Surf on over and take a look and tell FCC what you think!

vox populi, vox dei

Comments

Comments in Cellphone/Prison Rulemaking (Docket 13-111)

LacklJohnson
Carl Lackl, Jr. (l) a Baltimore witness murdered as a result of a prison cell phone call.
Capt. Robert Johnson (r) South Carolina Department of Corrections,
shot 6 times
at his home as a result of a prison cell phone call.


Your blogger has filed comments in Docket 13-111, which deals with “Promoting Technological Solutions to Combat Contraband Wireless Device Use in Correctional Faciliteis (sic)”. These comments were on behalf of MSS, not for any previous or current client and were made solely in the public interest. At 34 pages without attachments they happen to be the longest filing to date, although length does not necessarily imply quality or success. So far, the docket file has 43 items from outside FCC, mostly comments

The comments start with the above photos of Carl Lackl, Jr. and Captain Robert Johnson to remind readers that unlike virtually all FCC proceedings, this one does not deal with just economic benefits for one party versus another, but rather an unintended side effect of today’s CMRS technology in which real people die.

The comments review the unusual history of this proceeding including multiple petitions that sat in “petition limbo” for years even though some were from local governments and even though Section 1.403 of the FCC’s own rules requires that such petitions be assigned a file number and “promptly “ be included on a public notice for comment. In particular, the MSS comments include as attachments parts of the 2010 GTL petition that have never been commented on that deal with mandates needed to make managed access effective in all cases and which give alternative theories that would permit the Commission the discretion to authorize jamming in special cases if it was found to be in the public interest. Cellular interests cling to an interpretation of Section 333 of the Communications Act that has never been endorsed by the FCC or a court that says FCC lacks jurisdiction to authorize jamming but NTIA has such jurisdiction for federal users.

## DATA SUPPLIED
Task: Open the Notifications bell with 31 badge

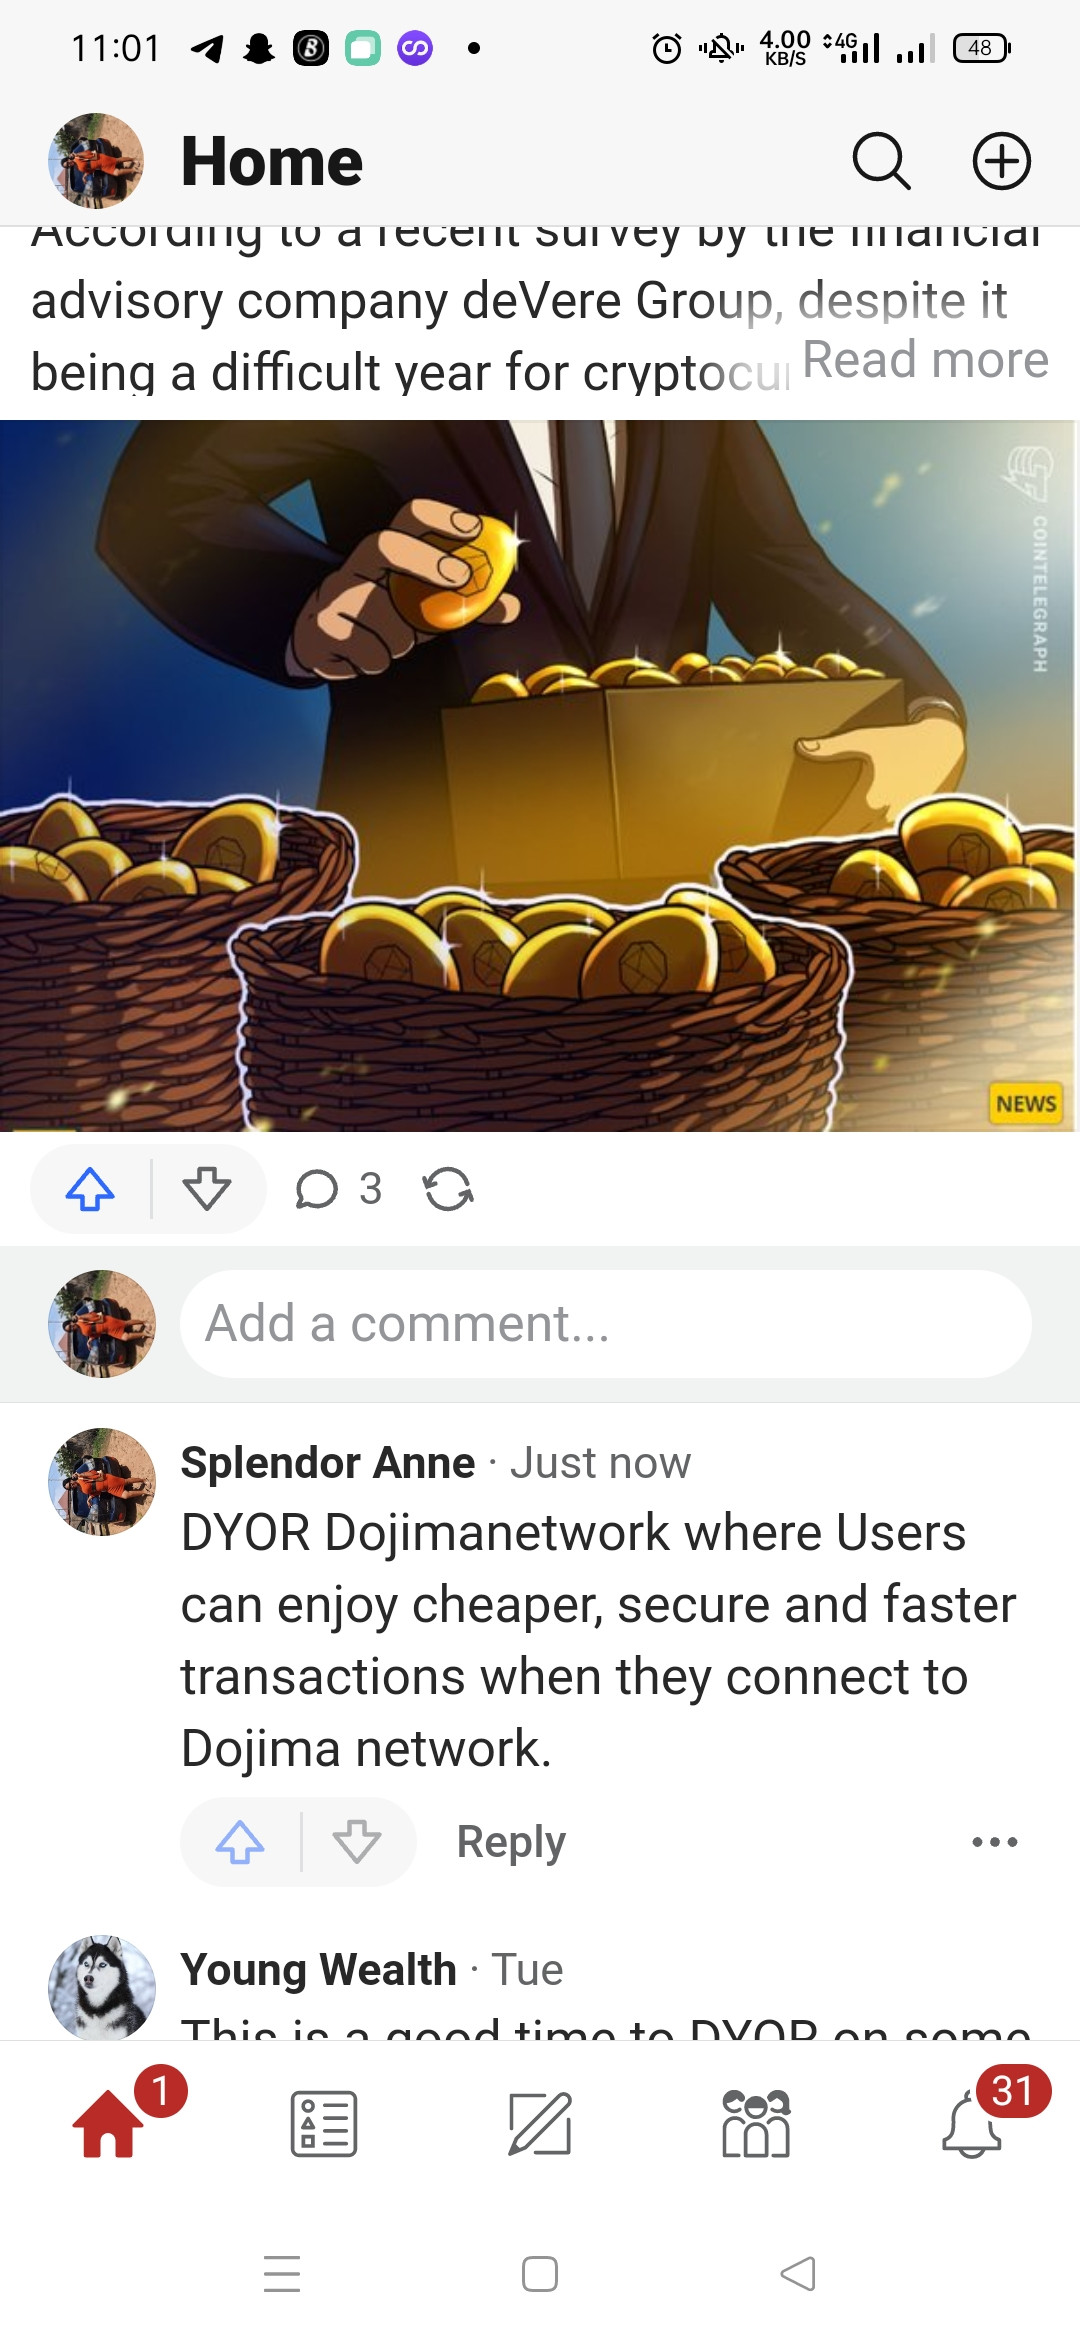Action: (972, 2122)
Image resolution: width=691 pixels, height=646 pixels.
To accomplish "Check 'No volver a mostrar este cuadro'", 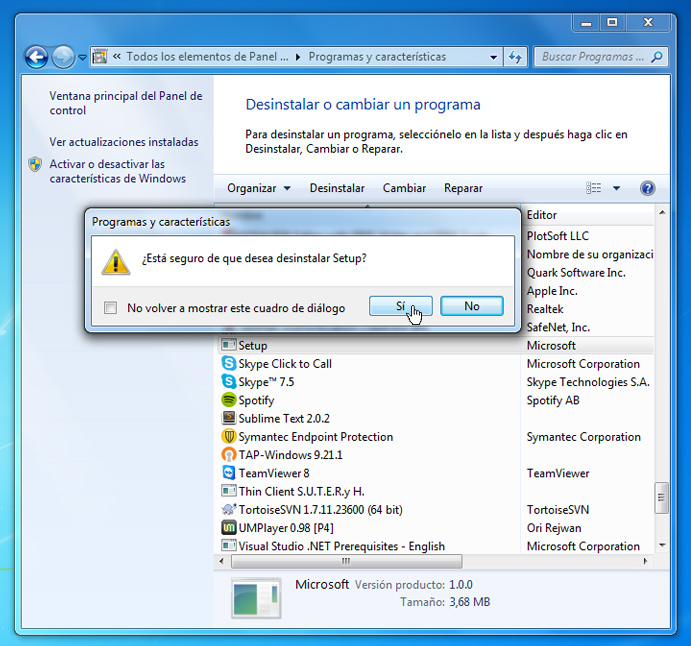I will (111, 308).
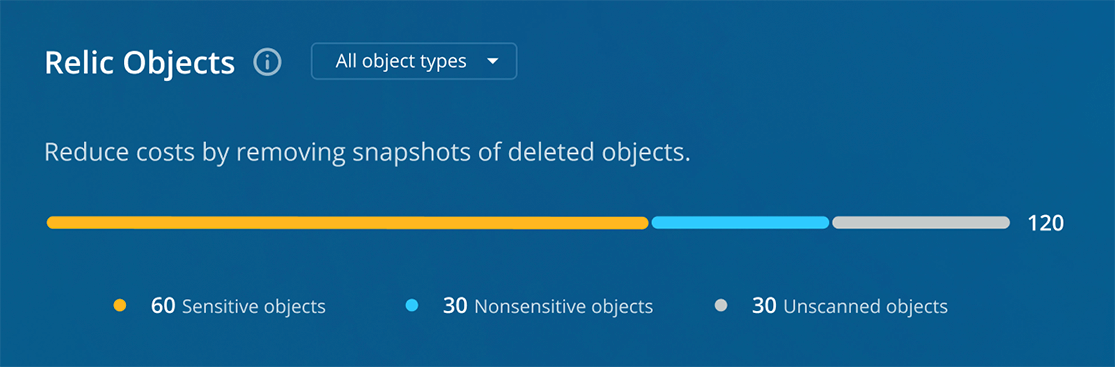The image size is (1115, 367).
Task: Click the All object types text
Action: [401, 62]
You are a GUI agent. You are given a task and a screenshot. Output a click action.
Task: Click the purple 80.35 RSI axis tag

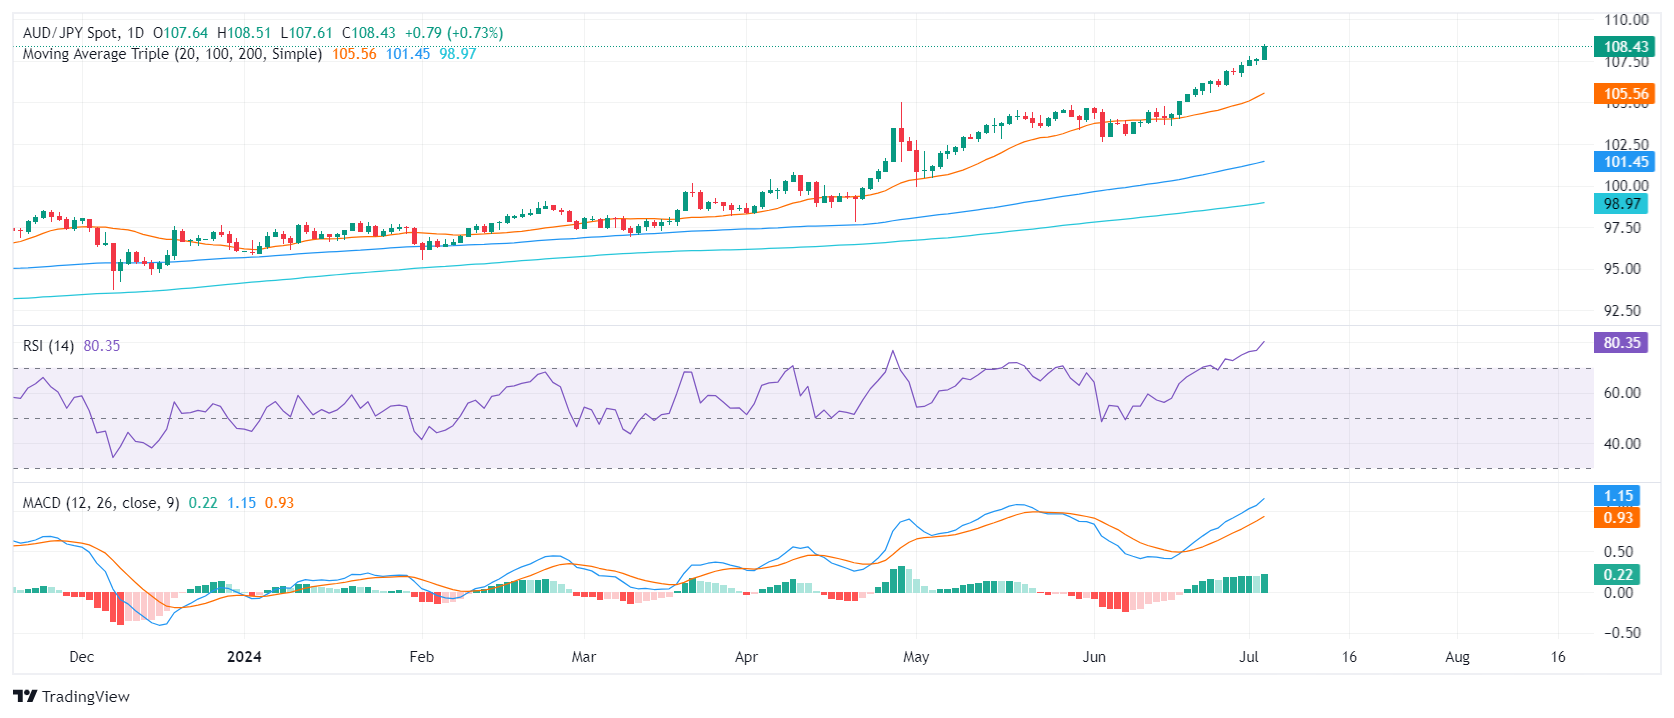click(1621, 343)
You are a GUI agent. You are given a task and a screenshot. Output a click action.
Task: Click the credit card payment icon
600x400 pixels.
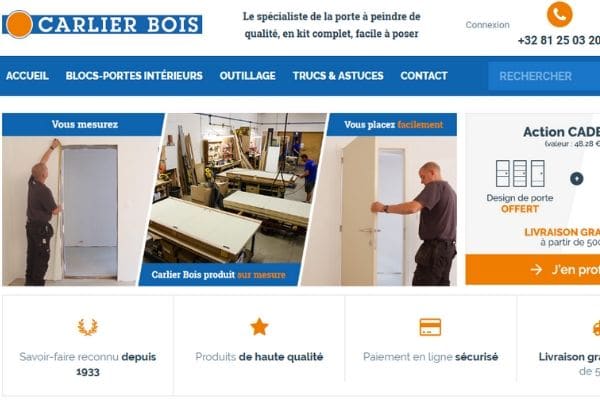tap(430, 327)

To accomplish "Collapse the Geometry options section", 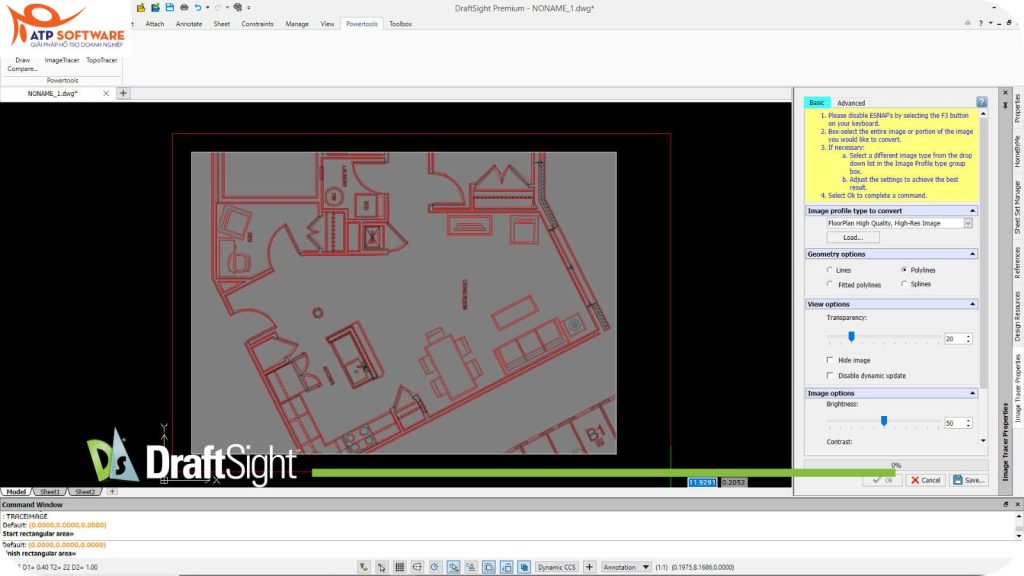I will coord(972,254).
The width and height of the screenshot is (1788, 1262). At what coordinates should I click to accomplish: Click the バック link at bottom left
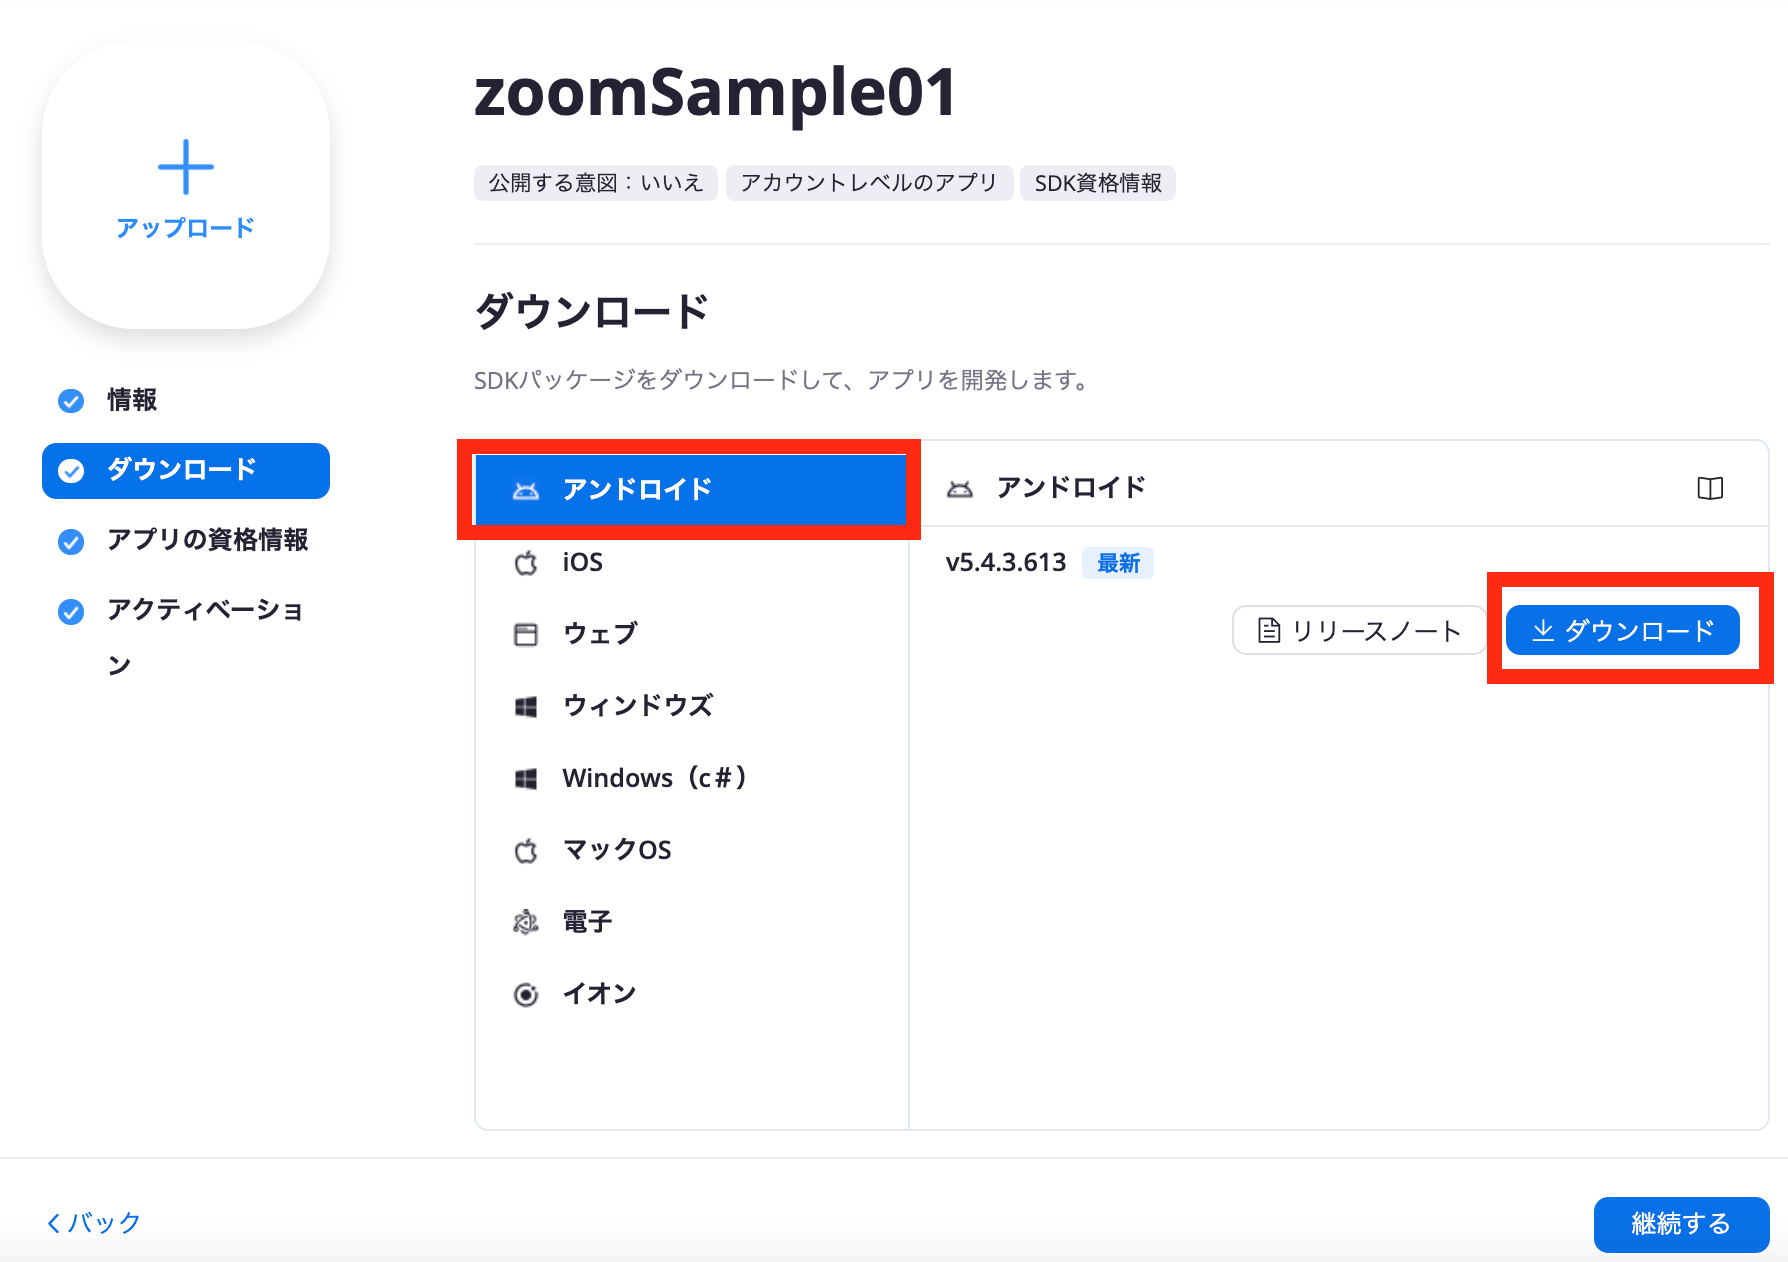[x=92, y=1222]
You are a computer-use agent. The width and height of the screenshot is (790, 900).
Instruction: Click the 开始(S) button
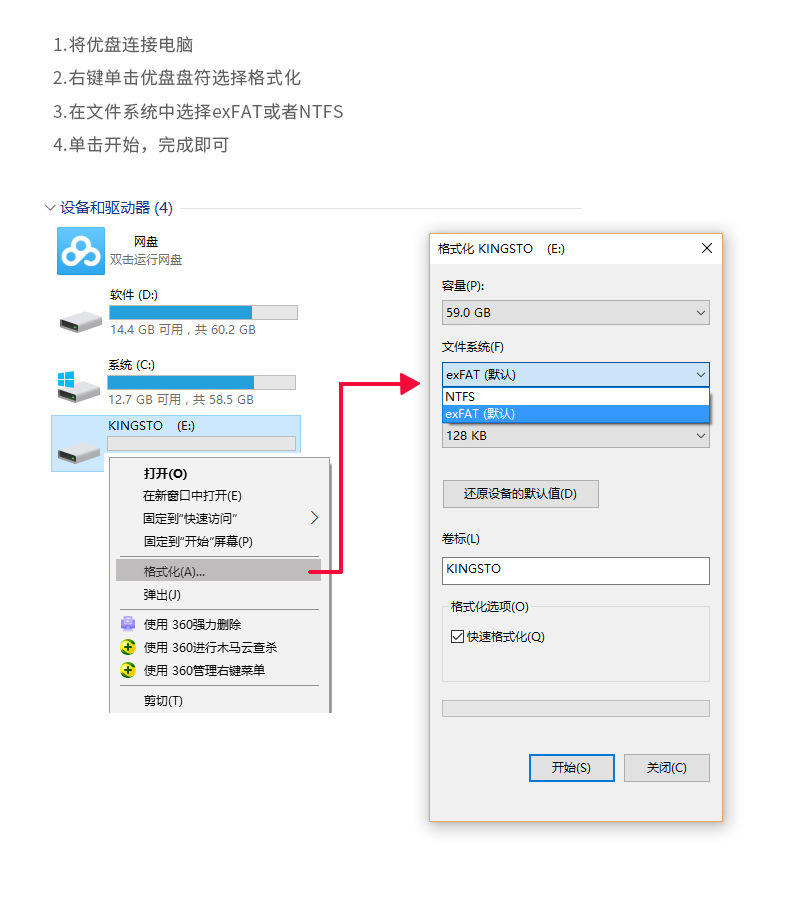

## WORK INSTRUCTION
Continue the blog post about the FCC's contraband prison cellphone proceeding, picking up after its last sentence.

## RESPONSE TO THIS EXERCISE
MSS urges the Commission to require all CMRS carriers to provide the spectrum under reasonable terms needed for MAS if requested by a prison. While today’s major carriers do so and promise to pressure smaller carriers, the reality is no one knows what firms will be CMRS carriers in rural areas next year since many spectrum auctions are pending to implement the spectrum demands of cellular interests. MSS also urges the Commission to require mandatory a priori coordination of all technical changes to the cellular network near prisons with MAS systems in order to maintain the functioning of MAS throughout the network evolution.

The comments emphasize that cell phones in prisons is a complex issue and that no “magic bullet” is likely to be found that eliminates the whole problem without causing side effects. While cellular interests claim jamming would inevitably cause “overjamming” that impacts users outside prisons (see CTIA video) , their preferred “managed access systems”/MAS will also cause excess coverage in prisons that do not have an adequate buffer from publicly accessible areas, such as at Sing Sing Correctional Facility in New York.

The comments raise the issue of financing MAS or other costly solutions and points out the interrelationship between this issue and the ongoing WC Docket No. 12-375 which seeks to reduce the present high cost of inmate communication services (ICS). While cellular interests would like the state and local governments to shoulder the financial cost of exotic technology in the hostile environment of prisons, MSS points out that the carriers themselves are in a better position to handle the financial and technical burdens than prison administrators. Shifting the cost to ICS operators, as California is trying to do, may seem tempting but the inmates are truly a “captive audience” who have already been overcharged for years for telecom services. Increased contact with families can decrease recidivism -- whose costs to society and the economy dwarfs the sums involved in this issue.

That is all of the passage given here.